Input data -
╔══
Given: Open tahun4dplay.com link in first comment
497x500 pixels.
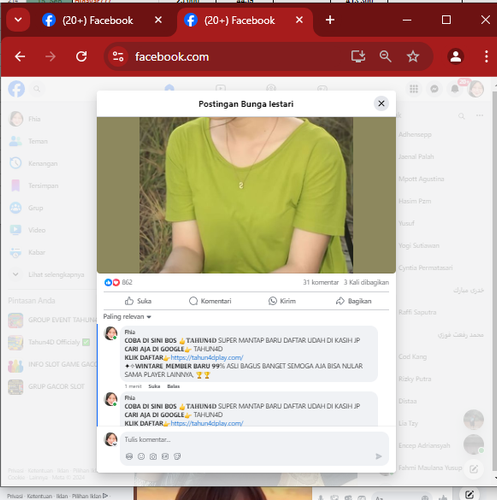Looking at the screenshot, I should 207,358.
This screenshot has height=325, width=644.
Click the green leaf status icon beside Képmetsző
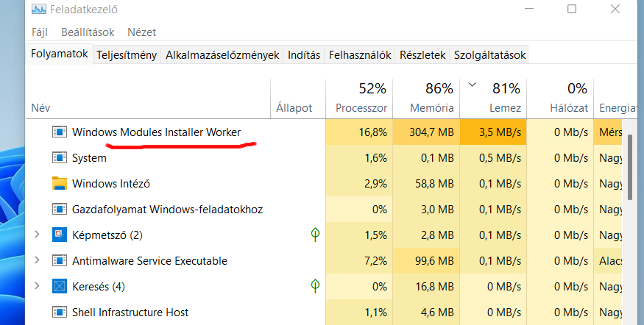pyautogui.click(x=315, y=235)
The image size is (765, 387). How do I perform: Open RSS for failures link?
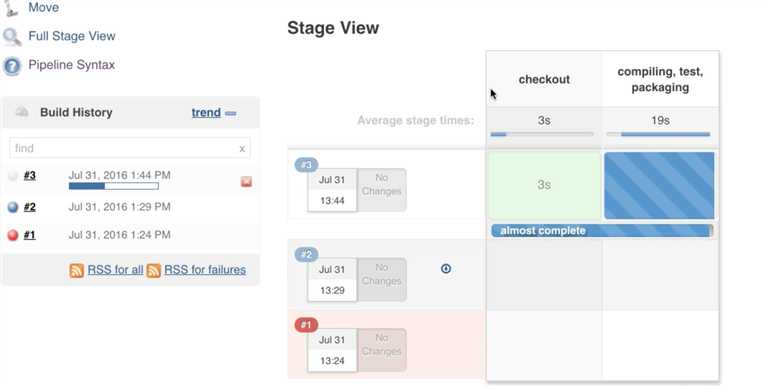tap(205, 270)
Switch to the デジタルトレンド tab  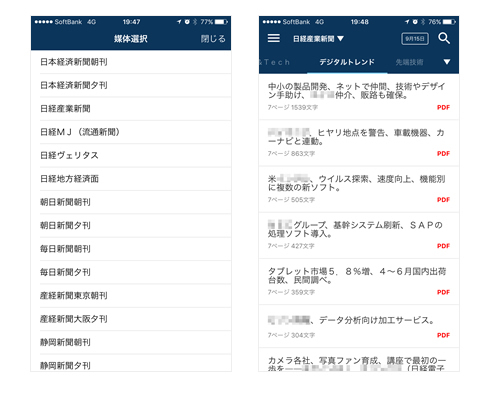tap(347, 62)
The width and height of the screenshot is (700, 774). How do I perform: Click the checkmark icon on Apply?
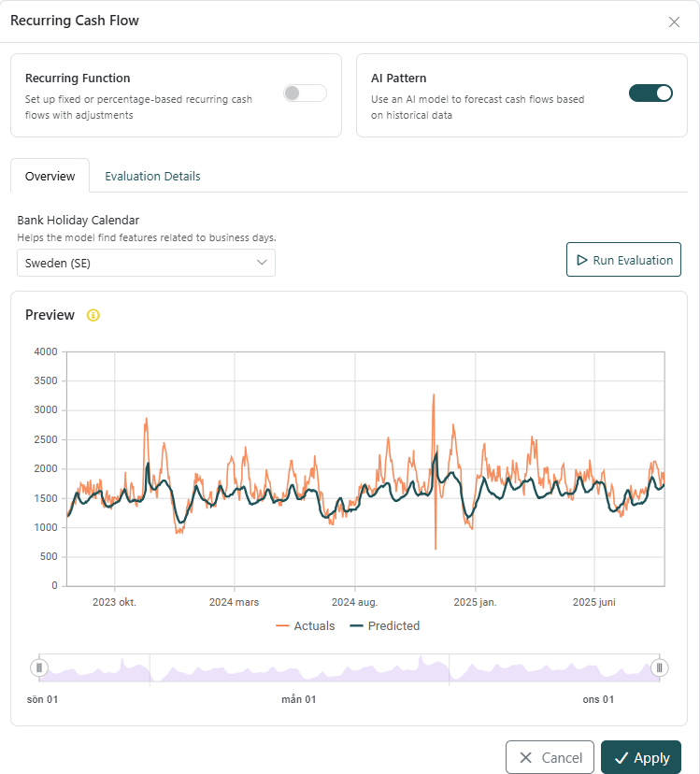[621, 758]
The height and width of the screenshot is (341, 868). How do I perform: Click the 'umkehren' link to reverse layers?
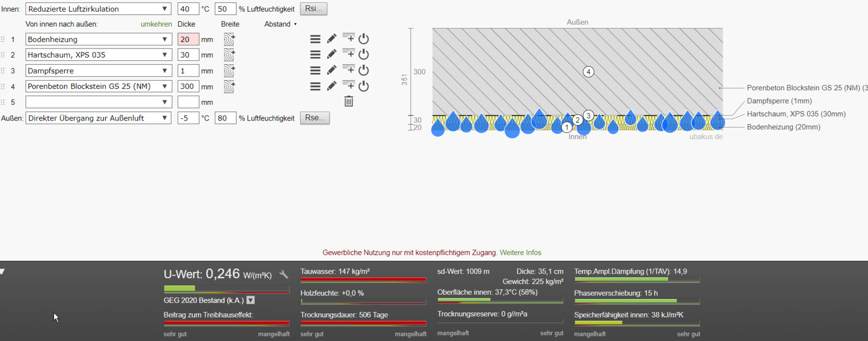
╚══
Exercise prompt - Please retype the entries above word for word, but only from the line containing "The width and" through the last line, and without the pictures.

Response for this exercise -
The width and height of the screenshot is (700, 774). How do I perform: Click the checkmark icon on Apply?
[621, 758]
The height and width of the screenshot is (341, 868). How do I perform: Click the 'umkehren' link to reverse layers?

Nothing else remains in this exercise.